Tramite e-mail, Fastvold descrive Martin come “un vero cinefilo” con “una comprensione istintiva della visione più ampia di un movie”. Martin è un frequentatore abituale del Shut-Up nell’est di Londra, un piccolo cinema e biblioteca di prestito appena fuori Brick Lane, e un collezionista di DVD. “C’period un ragazzo straordinario a Stoke Newington”, cube, che gestiva The Movie Store, un negozio di noleggio di video e DVD specializzato in cinema mondiale. “Proveniva tutto dalla Criterion Assortment e da Second Run. Andavo lì e prendevo un movie da un regista che conoscevo e poi lui mi consigliava un altro movie. È stato fantastico”, cube malinconicamente. “Il suo rituale, l’ho davvero amato.” Quando chiuse, period così devastata che finì per comprare metà del negozio. “Ero tipo: ‘Cosa farai con tutti questi movie?!’”
L’anno scorso, impaziente tra un progetto e l’altro, Martin ha scritto e diretto il suo primo cortometraggio. “Non avevo realizzato, come attore, quanto sei protetto da tutta l’esperienza.” Stare dietro la telecamera, cube, “è stata come un’esperienza sul set sotto steroidi”. Uno dei suoi prossimi movie, The Queen of Trend, sulla montatrice di moda d’avanguardia Isabella Blow, la vedrà indossare le scarpe con zeppa a forma di zoccolo della designer Daphne Guinness. Quando Blow morì, Guinness acquistò quasi tutti i suoi vestiti. Guinness ha prestato il suo archivio alla produzione. “Avevamo pezzi originali di McQueen, avevamo il cappello aragosta di Philip Treacy, avevamo pezzi originali di Marc Jacobs che contenevano ancora la zuppa”, ricorda.
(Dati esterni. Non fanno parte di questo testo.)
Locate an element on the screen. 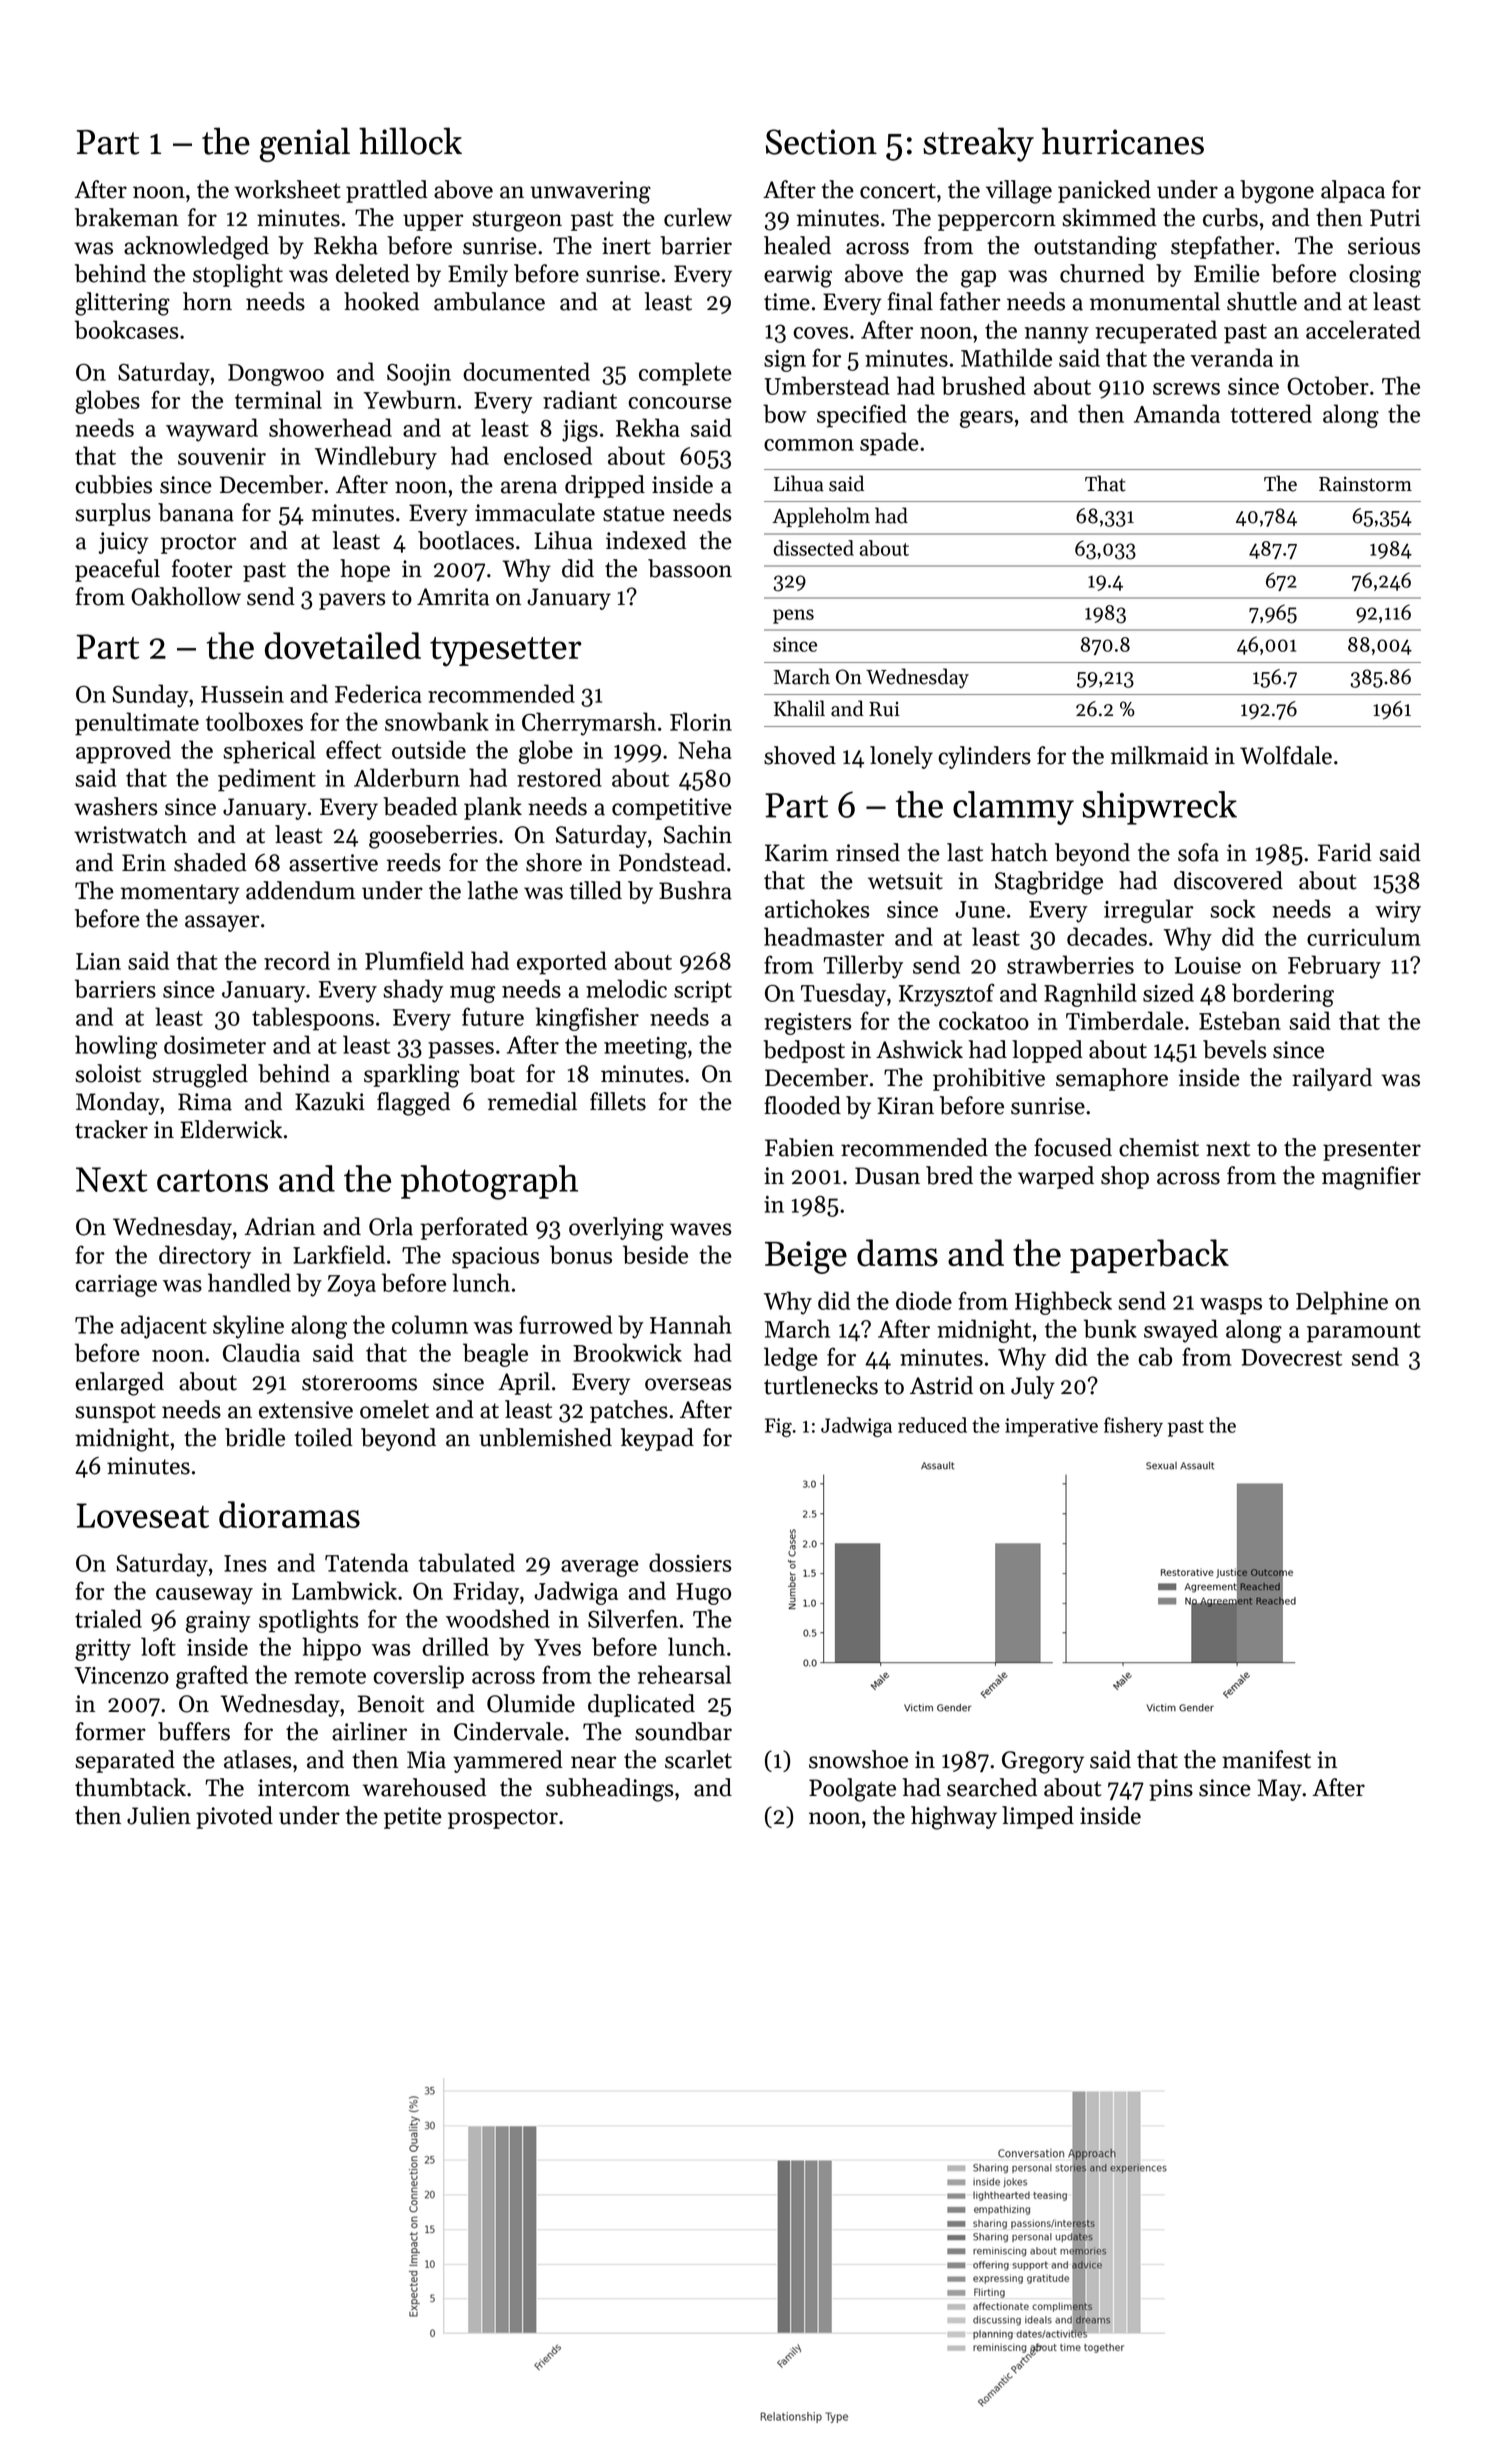 The width and height of the screenshot is (1496, 2464). soloist is located at coordinates (108, 1073).
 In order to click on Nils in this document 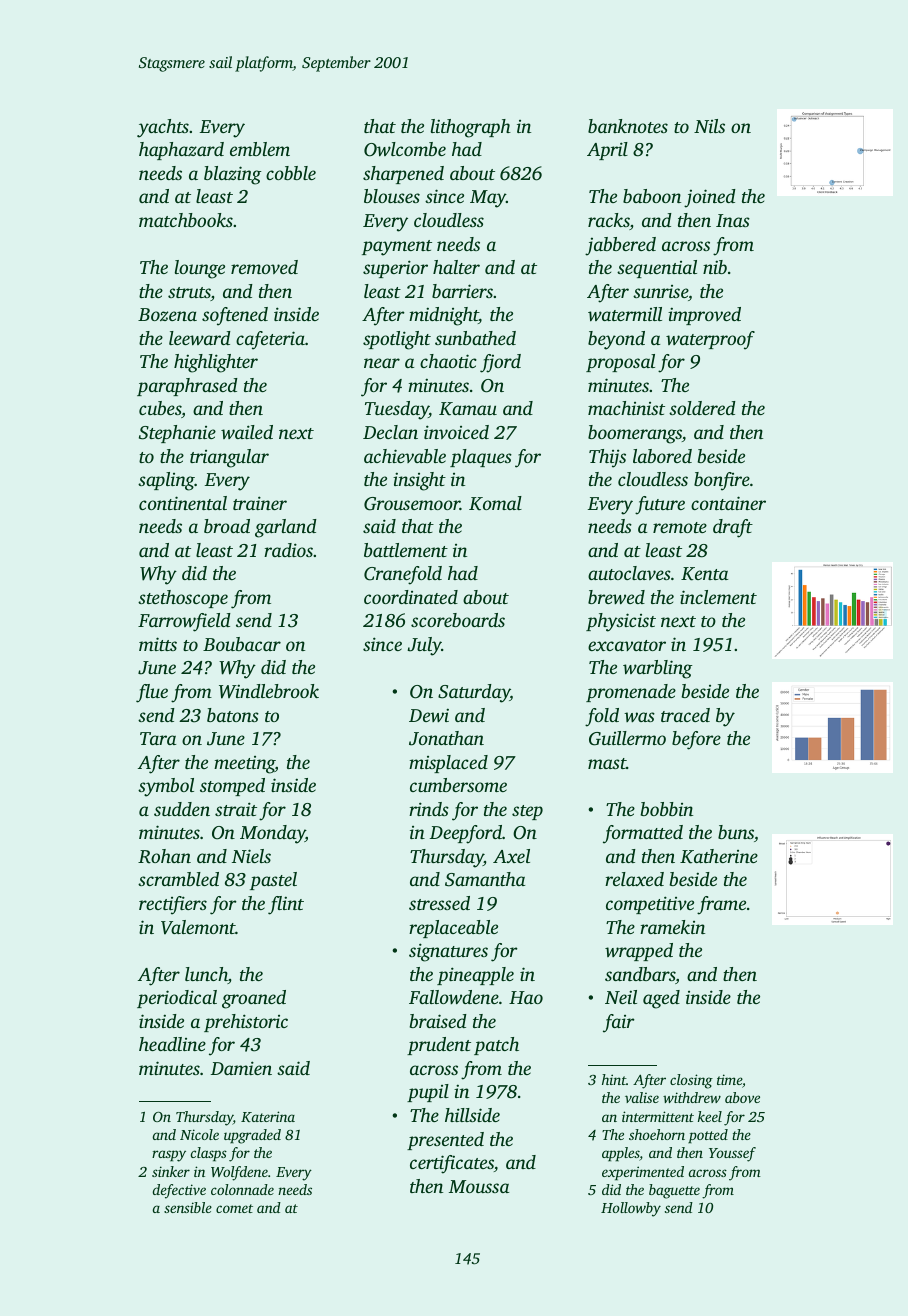, I will do `click(709, 126)`.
“Non voglio fare sempre la stessa cosa”, cube Martin. Durante l’property, ha girato un adattamento in studio di Ragione e sentimento, in cui interpreta il formidabile cattivo di Jane Austen, Fanny Dashwood. Cube di non essersi allontanata dai successi di Hollywood, ma che “non mi sono mai arrivati”. Ora che si è costruita un’invidiabile carriera nel mondo indipendente, il mainstream è saldamente nel suo mirino. Ancora solo 35enne, sta “cercando di manifestare il suo essere nel prossimo Jurassic Park”. È stato il primo movie che abbia mai visto al cinema e la lasciò a bocca aperta. “Se dico basta, è destinato a succedere.”
The Testomony of Ann Lee uscirà nei cinema britannici il 27 febbraio.